»»

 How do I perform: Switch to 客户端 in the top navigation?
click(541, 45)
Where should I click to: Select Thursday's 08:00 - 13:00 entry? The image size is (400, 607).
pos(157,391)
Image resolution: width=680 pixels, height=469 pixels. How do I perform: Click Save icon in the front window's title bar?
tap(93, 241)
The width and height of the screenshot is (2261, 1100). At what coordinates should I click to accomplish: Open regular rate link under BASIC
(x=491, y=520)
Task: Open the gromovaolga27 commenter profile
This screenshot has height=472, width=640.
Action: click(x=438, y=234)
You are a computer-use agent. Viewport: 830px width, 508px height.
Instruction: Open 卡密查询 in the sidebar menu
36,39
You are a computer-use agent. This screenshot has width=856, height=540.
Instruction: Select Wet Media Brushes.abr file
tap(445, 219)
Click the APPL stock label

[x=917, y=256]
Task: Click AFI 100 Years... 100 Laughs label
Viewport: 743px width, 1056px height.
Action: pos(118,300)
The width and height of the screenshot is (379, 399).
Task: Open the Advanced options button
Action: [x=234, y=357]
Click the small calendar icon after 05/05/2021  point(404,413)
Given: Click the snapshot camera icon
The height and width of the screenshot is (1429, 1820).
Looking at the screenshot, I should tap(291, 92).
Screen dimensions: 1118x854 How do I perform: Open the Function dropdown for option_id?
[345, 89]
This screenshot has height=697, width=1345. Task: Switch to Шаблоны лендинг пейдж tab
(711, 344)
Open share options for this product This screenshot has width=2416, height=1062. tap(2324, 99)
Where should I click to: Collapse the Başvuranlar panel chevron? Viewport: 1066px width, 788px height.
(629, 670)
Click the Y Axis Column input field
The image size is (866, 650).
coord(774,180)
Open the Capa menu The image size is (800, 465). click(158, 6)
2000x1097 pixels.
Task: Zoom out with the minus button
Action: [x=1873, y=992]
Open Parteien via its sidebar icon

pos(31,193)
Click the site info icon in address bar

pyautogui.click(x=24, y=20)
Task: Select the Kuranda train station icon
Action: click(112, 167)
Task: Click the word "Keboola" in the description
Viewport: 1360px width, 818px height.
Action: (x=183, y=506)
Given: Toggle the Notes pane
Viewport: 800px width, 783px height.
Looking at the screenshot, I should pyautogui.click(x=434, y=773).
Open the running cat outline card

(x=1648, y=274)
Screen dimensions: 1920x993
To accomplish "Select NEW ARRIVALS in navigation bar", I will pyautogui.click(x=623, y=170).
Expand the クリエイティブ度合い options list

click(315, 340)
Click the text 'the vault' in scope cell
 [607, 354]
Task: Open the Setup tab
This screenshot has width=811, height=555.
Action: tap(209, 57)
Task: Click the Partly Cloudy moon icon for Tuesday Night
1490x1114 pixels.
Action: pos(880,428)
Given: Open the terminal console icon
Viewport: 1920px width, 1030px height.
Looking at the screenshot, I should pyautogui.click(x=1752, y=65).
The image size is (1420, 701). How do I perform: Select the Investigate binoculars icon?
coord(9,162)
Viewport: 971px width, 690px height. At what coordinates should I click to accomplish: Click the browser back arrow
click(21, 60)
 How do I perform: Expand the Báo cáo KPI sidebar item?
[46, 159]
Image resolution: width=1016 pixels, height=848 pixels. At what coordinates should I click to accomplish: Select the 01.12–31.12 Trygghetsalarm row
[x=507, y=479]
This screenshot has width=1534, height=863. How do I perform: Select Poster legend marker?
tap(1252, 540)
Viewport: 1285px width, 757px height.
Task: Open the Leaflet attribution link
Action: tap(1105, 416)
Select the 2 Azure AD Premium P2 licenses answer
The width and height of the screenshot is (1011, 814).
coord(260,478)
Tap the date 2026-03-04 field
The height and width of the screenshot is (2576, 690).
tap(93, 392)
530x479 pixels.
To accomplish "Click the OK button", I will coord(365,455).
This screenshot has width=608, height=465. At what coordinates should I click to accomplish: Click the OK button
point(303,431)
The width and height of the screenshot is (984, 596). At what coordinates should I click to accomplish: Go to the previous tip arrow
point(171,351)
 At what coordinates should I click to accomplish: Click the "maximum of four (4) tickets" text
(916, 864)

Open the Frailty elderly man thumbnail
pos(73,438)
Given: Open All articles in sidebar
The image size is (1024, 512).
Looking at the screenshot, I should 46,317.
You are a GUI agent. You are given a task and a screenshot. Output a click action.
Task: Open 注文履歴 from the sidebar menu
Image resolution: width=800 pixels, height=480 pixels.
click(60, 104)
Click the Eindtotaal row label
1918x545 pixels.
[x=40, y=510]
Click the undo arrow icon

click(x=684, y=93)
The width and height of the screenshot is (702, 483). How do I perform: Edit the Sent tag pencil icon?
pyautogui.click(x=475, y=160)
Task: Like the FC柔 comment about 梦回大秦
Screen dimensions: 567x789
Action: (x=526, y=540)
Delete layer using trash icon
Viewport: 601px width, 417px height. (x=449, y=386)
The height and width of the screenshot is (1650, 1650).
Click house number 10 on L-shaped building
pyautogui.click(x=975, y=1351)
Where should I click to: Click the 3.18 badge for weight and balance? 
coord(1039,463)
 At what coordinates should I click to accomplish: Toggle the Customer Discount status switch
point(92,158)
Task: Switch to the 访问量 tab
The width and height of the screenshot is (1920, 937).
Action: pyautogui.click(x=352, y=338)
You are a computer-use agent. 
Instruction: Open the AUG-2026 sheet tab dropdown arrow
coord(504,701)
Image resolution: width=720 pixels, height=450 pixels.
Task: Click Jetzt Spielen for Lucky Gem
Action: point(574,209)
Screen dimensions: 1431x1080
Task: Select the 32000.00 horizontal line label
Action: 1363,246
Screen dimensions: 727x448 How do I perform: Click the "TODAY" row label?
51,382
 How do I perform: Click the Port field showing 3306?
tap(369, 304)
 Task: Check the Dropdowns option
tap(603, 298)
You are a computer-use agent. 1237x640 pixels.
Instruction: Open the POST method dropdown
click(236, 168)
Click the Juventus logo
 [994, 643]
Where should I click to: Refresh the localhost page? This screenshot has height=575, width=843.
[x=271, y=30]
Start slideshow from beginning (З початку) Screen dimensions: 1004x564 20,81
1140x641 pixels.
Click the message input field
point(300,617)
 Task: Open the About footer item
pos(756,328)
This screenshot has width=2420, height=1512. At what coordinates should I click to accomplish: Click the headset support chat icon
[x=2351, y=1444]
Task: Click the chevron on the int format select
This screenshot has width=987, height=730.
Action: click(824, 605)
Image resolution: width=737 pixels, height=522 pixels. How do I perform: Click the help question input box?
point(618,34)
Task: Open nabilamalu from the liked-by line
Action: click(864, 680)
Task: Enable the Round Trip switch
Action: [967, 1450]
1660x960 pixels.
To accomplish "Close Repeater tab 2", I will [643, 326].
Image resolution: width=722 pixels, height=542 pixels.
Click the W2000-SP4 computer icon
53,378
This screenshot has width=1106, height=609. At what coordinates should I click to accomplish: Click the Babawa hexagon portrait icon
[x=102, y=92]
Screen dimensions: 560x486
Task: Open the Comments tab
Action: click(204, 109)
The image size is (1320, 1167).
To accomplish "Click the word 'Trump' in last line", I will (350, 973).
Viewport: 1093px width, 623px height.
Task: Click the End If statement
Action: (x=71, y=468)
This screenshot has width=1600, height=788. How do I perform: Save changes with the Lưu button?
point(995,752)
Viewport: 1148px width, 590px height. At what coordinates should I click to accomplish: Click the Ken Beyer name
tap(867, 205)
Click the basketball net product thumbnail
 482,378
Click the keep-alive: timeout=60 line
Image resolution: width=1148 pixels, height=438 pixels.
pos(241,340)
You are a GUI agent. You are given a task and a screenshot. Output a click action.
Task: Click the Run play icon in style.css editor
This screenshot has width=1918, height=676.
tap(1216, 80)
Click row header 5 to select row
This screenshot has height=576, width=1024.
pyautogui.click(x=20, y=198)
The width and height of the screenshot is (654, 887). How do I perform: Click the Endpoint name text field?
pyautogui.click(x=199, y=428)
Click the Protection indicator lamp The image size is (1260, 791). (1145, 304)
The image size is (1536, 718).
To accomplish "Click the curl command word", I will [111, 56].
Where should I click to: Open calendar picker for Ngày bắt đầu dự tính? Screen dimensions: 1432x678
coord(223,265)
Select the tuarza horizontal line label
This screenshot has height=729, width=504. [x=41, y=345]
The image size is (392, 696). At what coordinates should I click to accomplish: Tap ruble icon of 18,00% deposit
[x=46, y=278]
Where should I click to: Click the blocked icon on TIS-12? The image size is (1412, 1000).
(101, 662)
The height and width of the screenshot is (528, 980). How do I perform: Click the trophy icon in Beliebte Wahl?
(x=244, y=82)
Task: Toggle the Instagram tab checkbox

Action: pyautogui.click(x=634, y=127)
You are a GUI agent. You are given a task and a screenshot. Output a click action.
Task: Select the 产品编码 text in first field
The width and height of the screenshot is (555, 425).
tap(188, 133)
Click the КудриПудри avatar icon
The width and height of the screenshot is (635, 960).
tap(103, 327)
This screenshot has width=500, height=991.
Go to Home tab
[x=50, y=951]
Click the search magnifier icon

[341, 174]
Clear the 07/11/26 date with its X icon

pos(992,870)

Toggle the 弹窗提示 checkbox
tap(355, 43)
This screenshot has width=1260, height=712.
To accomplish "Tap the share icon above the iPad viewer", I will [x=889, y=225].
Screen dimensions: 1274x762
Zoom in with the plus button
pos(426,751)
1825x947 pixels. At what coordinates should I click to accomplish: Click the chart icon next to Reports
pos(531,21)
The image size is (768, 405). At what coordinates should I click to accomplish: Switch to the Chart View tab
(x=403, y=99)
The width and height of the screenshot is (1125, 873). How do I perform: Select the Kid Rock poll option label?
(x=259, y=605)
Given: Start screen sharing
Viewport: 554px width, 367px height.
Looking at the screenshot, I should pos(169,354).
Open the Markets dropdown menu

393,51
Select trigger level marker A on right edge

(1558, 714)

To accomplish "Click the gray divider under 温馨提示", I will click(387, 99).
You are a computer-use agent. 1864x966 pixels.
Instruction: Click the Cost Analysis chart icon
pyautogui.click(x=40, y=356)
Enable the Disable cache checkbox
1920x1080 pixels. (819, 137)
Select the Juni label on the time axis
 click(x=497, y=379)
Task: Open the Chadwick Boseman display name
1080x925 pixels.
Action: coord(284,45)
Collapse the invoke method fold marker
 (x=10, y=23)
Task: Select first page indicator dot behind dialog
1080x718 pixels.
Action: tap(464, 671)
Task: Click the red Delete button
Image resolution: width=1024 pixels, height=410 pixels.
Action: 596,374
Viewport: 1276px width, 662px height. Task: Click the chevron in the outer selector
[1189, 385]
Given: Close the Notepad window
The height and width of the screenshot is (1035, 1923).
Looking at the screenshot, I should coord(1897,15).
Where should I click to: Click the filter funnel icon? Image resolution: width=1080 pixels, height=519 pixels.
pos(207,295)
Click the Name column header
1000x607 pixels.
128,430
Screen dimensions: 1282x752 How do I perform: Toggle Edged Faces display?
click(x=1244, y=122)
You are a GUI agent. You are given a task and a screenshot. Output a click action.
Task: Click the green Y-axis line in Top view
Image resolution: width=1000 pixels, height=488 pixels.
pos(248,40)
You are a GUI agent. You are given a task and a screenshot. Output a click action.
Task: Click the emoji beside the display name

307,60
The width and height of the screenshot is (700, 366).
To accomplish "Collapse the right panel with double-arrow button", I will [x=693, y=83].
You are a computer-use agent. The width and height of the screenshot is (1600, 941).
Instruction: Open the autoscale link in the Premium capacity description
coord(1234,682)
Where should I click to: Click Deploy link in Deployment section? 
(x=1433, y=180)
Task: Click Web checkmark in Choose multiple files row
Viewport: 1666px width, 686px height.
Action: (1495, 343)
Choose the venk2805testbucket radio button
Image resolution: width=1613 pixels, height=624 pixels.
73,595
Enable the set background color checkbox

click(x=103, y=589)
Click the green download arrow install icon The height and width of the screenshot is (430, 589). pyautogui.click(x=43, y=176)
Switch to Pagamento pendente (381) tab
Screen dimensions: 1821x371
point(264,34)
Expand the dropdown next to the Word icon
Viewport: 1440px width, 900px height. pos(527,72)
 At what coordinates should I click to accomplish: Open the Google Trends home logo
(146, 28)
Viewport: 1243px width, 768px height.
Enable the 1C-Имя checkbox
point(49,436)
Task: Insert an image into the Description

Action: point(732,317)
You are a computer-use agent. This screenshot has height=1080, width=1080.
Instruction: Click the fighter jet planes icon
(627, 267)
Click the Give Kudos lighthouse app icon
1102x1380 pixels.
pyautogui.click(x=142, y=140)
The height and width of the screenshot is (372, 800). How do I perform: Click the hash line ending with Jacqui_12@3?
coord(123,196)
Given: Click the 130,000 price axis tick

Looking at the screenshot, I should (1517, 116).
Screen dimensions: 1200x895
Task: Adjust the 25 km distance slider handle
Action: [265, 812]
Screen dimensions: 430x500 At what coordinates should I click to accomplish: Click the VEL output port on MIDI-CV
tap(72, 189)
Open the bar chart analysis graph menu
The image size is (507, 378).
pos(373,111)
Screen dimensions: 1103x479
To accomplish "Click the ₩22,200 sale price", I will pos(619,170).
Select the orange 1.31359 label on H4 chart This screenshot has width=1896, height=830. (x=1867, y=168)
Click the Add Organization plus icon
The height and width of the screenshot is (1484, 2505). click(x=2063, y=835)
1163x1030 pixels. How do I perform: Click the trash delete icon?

««

_DIRECTIONS:_ Copy out the range of lines above starting at the line with "The width and height of the screenshot is (555, 425)." and ending at the line with "Screen dimensions: 1274x762", exactly and including both.

_SOLUTION FOR THIS TASK:_
The width and height of the screenshot is (555, 425).
tap(188, 133)
Click the КудриПудри avatar icon
The width and height of the screenshot is (635, 960).
tap(103, 327)
This screenshot has width=500, height=991.
Go to Home tab
[x=50, y=951]
Click the search magnifier icon

[341, 174]
Clear the 07/11/26 date with its X icon

pos(992,870)

Toggle the 弹窗提示 checkbox
tap(355, 43)
This screenshot has width=1260, height=712.
To accomplish "Tap the share icon above the iPad viewer", I will [x=889, y=225].
Screen dimensions: 1274x762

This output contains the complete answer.